For numeric features, trees try splitting at each unique value of the feature in the data. For example, we could split on the previous 10-day price change. In this hypothetical dataset, the target is 1 whenever the previous 10-day price change is greater than 10%.

6. Bad tree

Regression trees use a reduction in variance, or spread of the data, to decide on the best splits. If a split ends up with spread out target values in leaves, this is bad.

7. Good tree

If a split yields leaf nodes with tightly clustered target values, this is a good split. We can measure spread of the targets in a leaf with variance or standard deviation.

8. Decision tree regression

Once our decision tree is created, we make predictions by averaging the training set targets that ended up in each leaf node.

9. Regression trees

Creating and fitting decision trees is easy with sklearn. We import the DecisionTreeRegressor, create the model, then simply use the fit method, giving it the train_features and train_targets as arguments. We also have a huge number of settings we can choose when creating the regressor, but we will only look at max_depth here.

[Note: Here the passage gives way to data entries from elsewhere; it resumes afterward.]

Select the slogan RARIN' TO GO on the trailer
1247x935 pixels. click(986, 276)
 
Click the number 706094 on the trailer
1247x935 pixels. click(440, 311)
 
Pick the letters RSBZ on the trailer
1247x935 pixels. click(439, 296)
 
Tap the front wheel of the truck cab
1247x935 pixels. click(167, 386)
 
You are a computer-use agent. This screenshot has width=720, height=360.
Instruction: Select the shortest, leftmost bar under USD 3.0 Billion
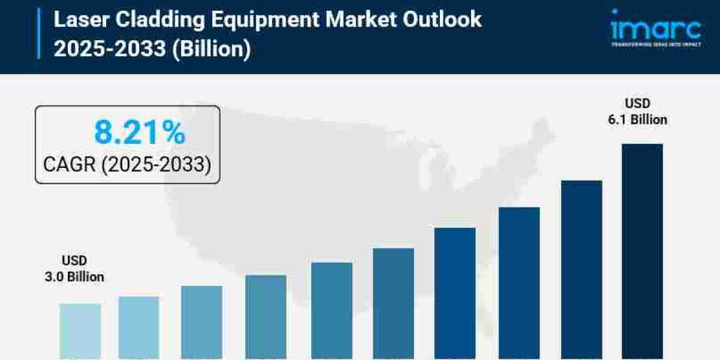(80, 330)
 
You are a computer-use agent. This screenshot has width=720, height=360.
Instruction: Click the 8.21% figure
(140, 133)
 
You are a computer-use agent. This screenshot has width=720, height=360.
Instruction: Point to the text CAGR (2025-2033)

10. Decision tree hyperparameters

max_depth is a hyperparameter, which is a setting we choose for our model. This controls how tall our tree can grow. Trees with no limit to max_depth turn out like this huge tree, and will exactly fit the training set and do poorly on new data; so we definitely want to limit the depth.

11. Max depth of 3

Trees with a limit to max_depth can turn out like this one, which has a max_depth of 3.

12. Evaluate model

Once the model is fit, we want to check performance. We'll look at the training and test scores first. The built-in score method in sklearn regressor models calculates the R-squared score based on features and targets. Essentially R-squared of 1 means perfect predictions, 0 means useless predictions, and negative values mean our predictions are horrible. The value of 0-dot-66 on the train set means we did alright there, but the -0-dot-089 R-squared means we aren't doing well on the test set. We'll also scatter the predictions versus the actual values to check performance. First, we get predictions from our model with predict and the features, then we scatter predictions on the x-axis and actual targets on the y-axis. Finally, we show the legend so we know which points are which, and show the plot.

13. Decision tree predictions

Here we have great predictions on the training set, and poor predictions on the test set. This is an example of overfitting, which we'll learn how to fix in chapter 3.

14. Grow some trees!

Ok, I think you're ready. Let's grow some trees!